Regular expression (often shortened to regex) is a formal language for defining text strings (character sequences).

  • It is used for pattern matching (e.g. searching and replacing in text)

Formally, a regular expression is an algebraic notation for characterising a set of strings.

  • Regular expressions are particularly useful for searching in texts, when we have a pattern to search for and a corpus of texts to search through.

The simplest kind of regular expression is a sequence of simple characters; putting characters in sequence is called concatenation.

 

Regular expressions are case sensitive; lower case /s/ is distinct from upper case /S/.
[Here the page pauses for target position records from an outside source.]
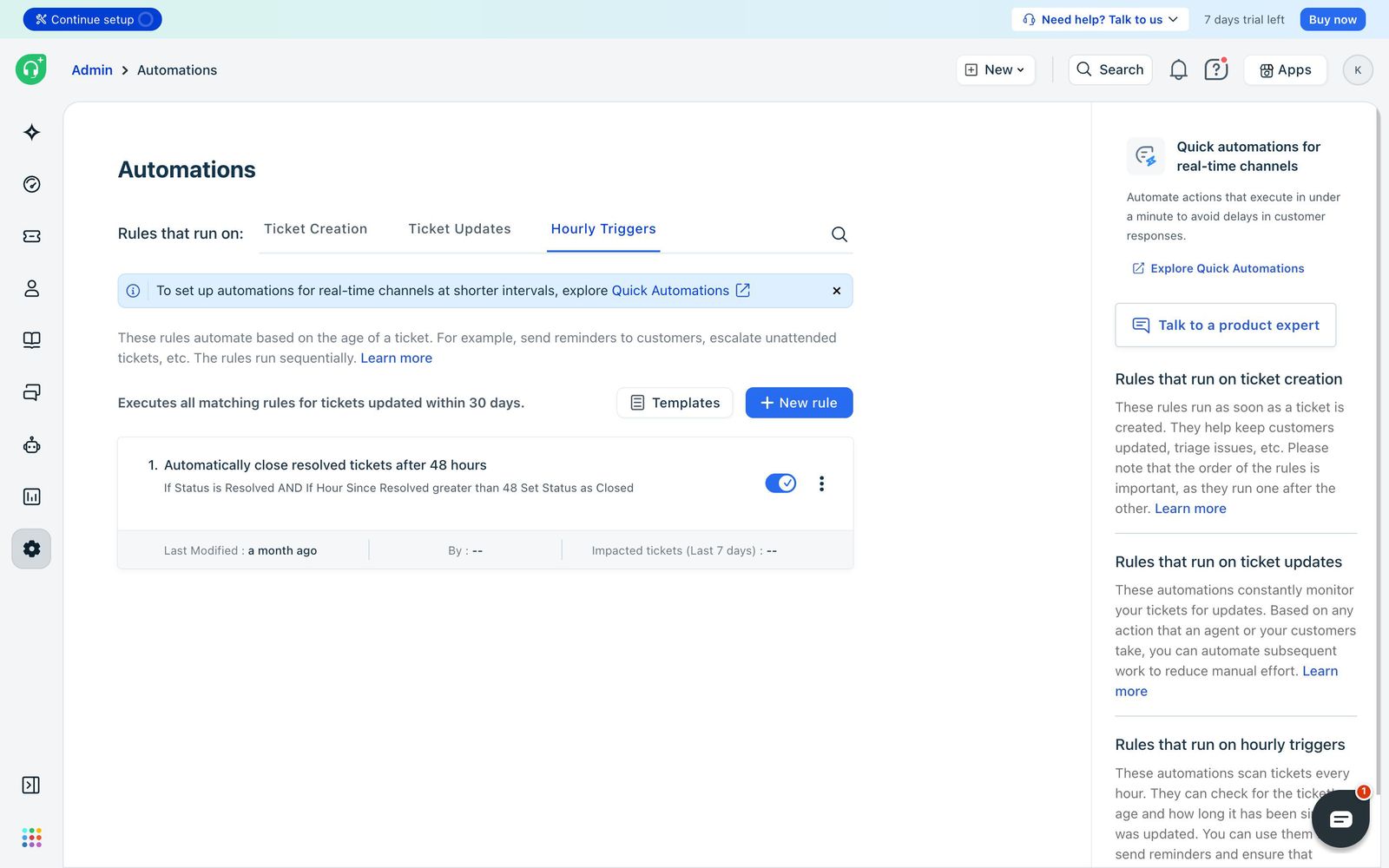1389x868 pixels.
Task: Open the Freddy AI bot icon
Action: click(31, 444)
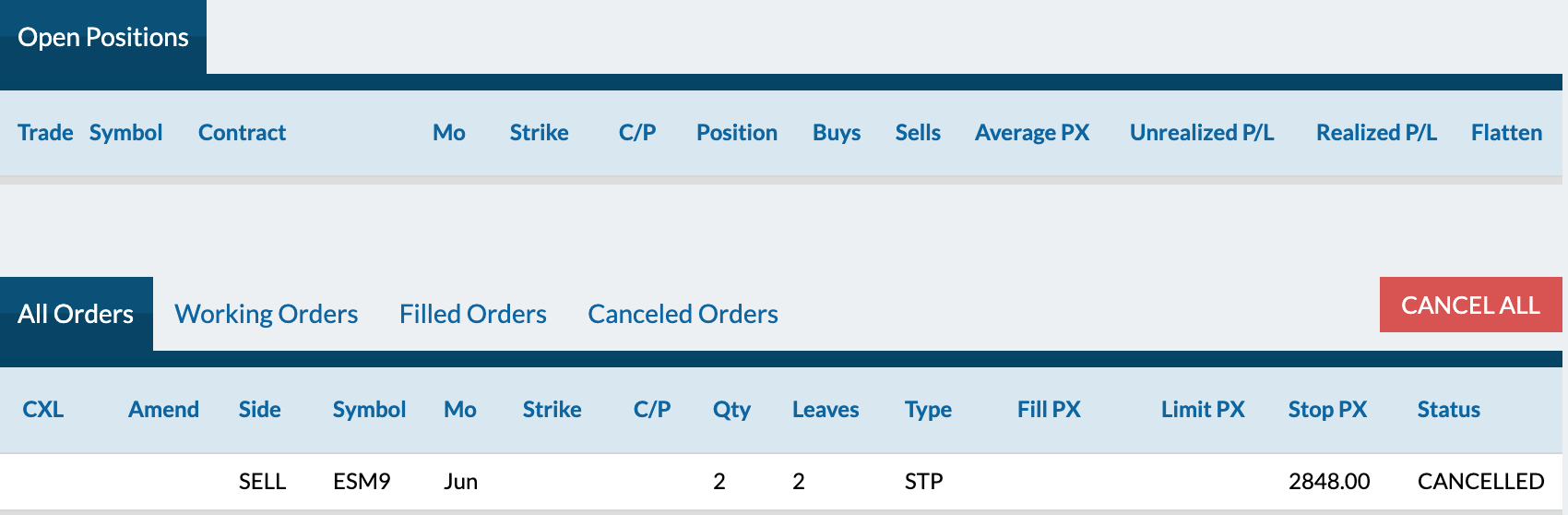Click the Realized P/L column header
This screenshot has height=515, width=1568.
1376,133
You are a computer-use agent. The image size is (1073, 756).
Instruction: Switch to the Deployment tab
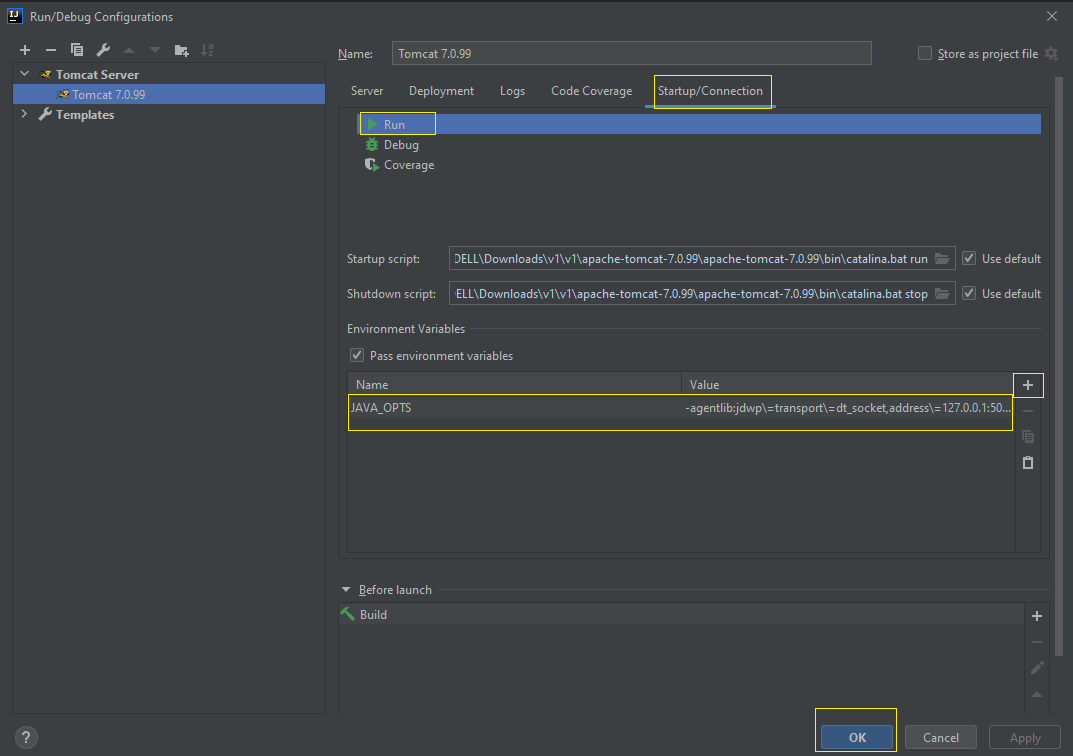tap(441, 91)
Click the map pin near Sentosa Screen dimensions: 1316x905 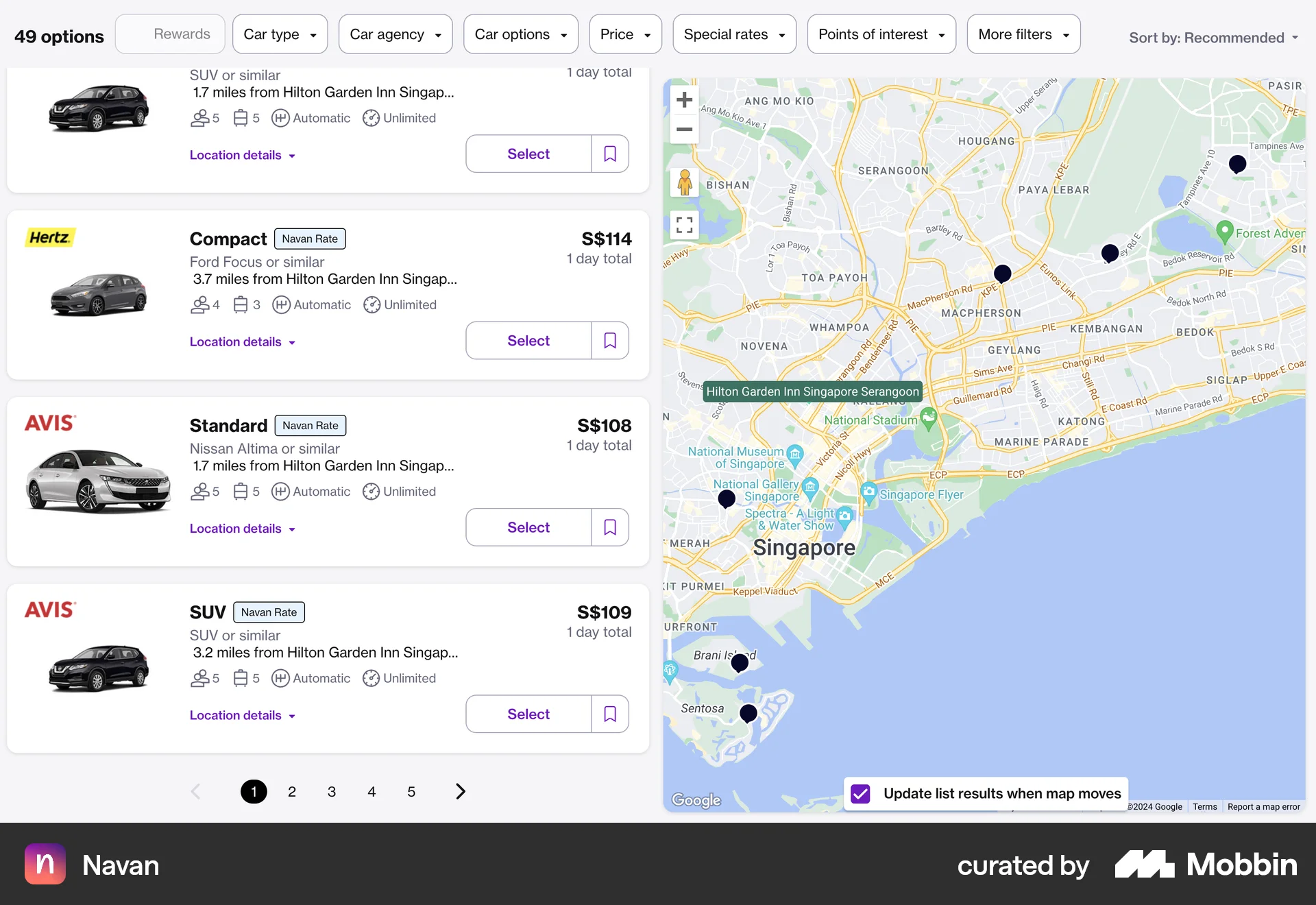748,713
  • /s/ matches a lower case s but not an upper case S.
  • We can solve this problem with the use of the square braces [ and ].
    → The string of characters inside the braces specifies a disjunction of characters to match.
    → e.g. the pattern /[sS]/ matches patterns containing either s or S.
    → e.g. the pattern /[cat|dog]/ matches either the string cat or the string dog (the pipe symbol, |, is used)

 

Regular expression provides a very flexible for doing these transformations:

  1. Disjunctions
    : e.g. r"[Ss]et", r"Set|set", r"[S-s]et" → Find both "Set" and "set"
  2. Negation
    : e.g. r"[^0-9]" → Find characters excluding the numbers from 0 to 9
  3. Optionality
    : e.g. r"beg.n" # . means match anything (wildcard expression)
              → "begin began begun beginning" returns to "X X X Xning"
    : e.g. r"colou?r" # ? means previous character is optional
    : e.g. r"w.*" # * is the Kleene star, meaning match 0 or more of previous char
              → Greedy matching: it searches for a pattern that begins with any word character (w)
                   and then grabs everything (.*) after it, essentially deleting the entire line.
    : e.g. r"w.*?" # make sure the match is non-greedy using the ? character
    : e.g. r"fooo+" # + is the Kleene plus, meaning match 1 or more of previous char
    → In the case of ending with *, regular expressions always match the largest string they can; patterns are greedy, expanding to cover as much of a string as they can. However, there are ways to enforce non-greedy matching, using another meaning of the ? qualifier: both *? and +? operators are a Kleene star that matches as little text as possible.
  4. Aliases
    - \d: any digit → [0-9]
    - \D: any non-digit → [^0-9]
    - \w: any alphanumeric/underscore → [a-zA-Z0-9_]
    - \W: a non-alphanumeric → [^\w]
    - \s: whitespace (space, tab) → [ \r\t\n\f]
    - \S: non-whitespace → [^\s]
  5. Anchors
    : e.g. re.sub('\w+', "", text)) # delete all words
    : e.g. re.sub( '^\w+' , "", text, flags=re.MULTILINE))
              # delete only words at the start of a string
              # switch on multiline mode to delete words at the start each line

    : e.g. re.sub('\W$', "", text, flags=re.MULTILINE)) # use $ to anchor the match at the end of a string

Operator precedence

  1. Parenthesis: ()
  2. Counters: * + ? {}
  3. Sequences and anchors: the ^my end&
  4. Disjunction: |

Thus,

  • Because counters have a higher precedence than sequences, /the*/ matches theeee but not thethe.
  • Because sequences have a higher precedence than disjunction, /the|any/ matches the or any but not thany or theny.

 

Stop words

  • High-frequency words, little lexical content (e.g. and, the, of)
  • When used for certain ML tasks can add 'noise' (but not always)
  • Filter out beforehand
  • Language specific, no universal list

Text corpora

  1. Gutenberg corpus (from nltk.corpus import gutenberg)
    : Electronic text archive, containing free electric books → Isolated
  2. Web & chat (from nltk.corpus import nps_chat)
    : Samples of less formal langauge
  3. Brown corpus (from nltk.corpus import brown)
    : Text from 500 sources, categorised by genre → Categorised
  4. Reuters corpus (from nltk.corpus import reuters)
    : 10,788 news docs, tagged with various topics/industries etc. → Overlapping
  5. Inaugural address corpus (from nltk.corpus import inaugural)
    : 55 texts, one for each US presidential address → Temporal

 

Edit distance is a metric that measures how similar two strings are based on the number of edits (insertions, deletions, substitutions) it takes to change one string into the other.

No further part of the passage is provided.